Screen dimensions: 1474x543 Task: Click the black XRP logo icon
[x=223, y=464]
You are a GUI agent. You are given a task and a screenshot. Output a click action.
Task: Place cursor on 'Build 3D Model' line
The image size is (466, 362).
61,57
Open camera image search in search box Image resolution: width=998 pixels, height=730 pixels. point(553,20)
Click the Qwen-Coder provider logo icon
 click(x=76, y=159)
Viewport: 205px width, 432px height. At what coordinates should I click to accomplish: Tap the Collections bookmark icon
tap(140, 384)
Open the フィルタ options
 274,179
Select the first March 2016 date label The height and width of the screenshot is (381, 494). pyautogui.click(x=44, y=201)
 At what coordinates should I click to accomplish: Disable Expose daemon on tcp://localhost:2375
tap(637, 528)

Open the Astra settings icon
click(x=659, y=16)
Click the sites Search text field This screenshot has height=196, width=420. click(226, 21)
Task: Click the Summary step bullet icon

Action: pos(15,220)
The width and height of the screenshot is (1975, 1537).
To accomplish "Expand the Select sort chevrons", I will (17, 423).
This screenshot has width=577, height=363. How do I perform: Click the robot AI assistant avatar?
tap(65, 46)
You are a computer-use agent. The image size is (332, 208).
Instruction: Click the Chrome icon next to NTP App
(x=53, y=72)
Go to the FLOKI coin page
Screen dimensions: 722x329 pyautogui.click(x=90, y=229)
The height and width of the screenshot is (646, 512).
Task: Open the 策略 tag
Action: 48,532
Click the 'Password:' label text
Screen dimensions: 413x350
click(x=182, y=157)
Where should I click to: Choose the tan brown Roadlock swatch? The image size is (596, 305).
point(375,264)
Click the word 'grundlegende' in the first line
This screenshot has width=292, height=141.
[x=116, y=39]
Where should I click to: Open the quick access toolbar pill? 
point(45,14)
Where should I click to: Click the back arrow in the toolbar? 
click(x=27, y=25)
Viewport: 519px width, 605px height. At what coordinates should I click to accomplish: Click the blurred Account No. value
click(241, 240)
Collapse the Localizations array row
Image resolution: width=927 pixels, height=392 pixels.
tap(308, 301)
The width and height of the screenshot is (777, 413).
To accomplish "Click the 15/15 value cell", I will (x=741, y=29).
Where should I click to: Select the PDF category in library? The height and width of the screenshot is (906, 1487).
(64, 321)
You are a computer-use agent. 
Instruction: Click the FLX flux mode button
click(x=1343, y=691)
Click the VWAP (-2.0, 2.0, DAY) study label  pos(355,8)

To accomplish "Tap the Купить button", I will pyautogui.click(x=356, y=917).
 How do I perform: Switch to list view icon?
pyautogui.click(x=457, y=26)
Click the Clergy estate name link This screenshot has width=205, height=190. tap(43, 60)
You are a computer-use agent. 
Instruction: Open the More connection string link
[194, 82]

**TASK GOAL:** Copy out, word for word, the lines of the material from its first line up to and including the line with "Action: 48,532".

**ANSWER TO THE PROBLEM:**
Screen dimensions: 1474x543 Task: Click the black XRP logo icon
[x=223, y=464]
You are a GUI agent. You are given a task and a screenshot. Output a click action.
Task: Place cursor on 'Build 3D Model' line
The image size is (466, 362).
61,57
Open camera image search in search box Image resolution: width=998 pixels, height=730 pixels. point(553,20)
Click the Qwen-Coder provider logo icon
 click(x=76, y=159)
Viewport: 205px width, 432px height. At what coordinates should I click to accomplish: Tap the Collections bookmark icon
tap(140, 384)
Open the フィルタ options
 274,179
Select the first March 2016 date label The height and width of the screenshot is (381, 494). pyautogui.click(x=44, y=201)
 At what coordinates should I click to accomplish: Disable Expose daemon on tcp://localhost:2375
tap(637, 528)

Open the Astra settings icon
click(x=659, y=16)
Click the sites Search text field This screenshot has height=196, width=420. click(226, 21)
Task: Click the Summary step bullet icon

Action: pos(15,220)
The width and height of the screenshot is (1975, 1537).
To accomplish "Expand the Select sort chevrons", I will (17, 423).
This screenshot has width=577, height=363. How do I perform: Click the robot AI assistant avatar?
tap(65, 46)
You are a computer-use agent. The image size is (332, 208).
Instruction: Click the Chrome icon next to NTP App
(x=53, y=72)
Go to the FLOKI coin page
Screen dimensions: 722x329 pyautogui.click(x=90, y=229)
The height and width of the screenshot is (646, 512).
Task: Open the 策略 tag
Action: 48,532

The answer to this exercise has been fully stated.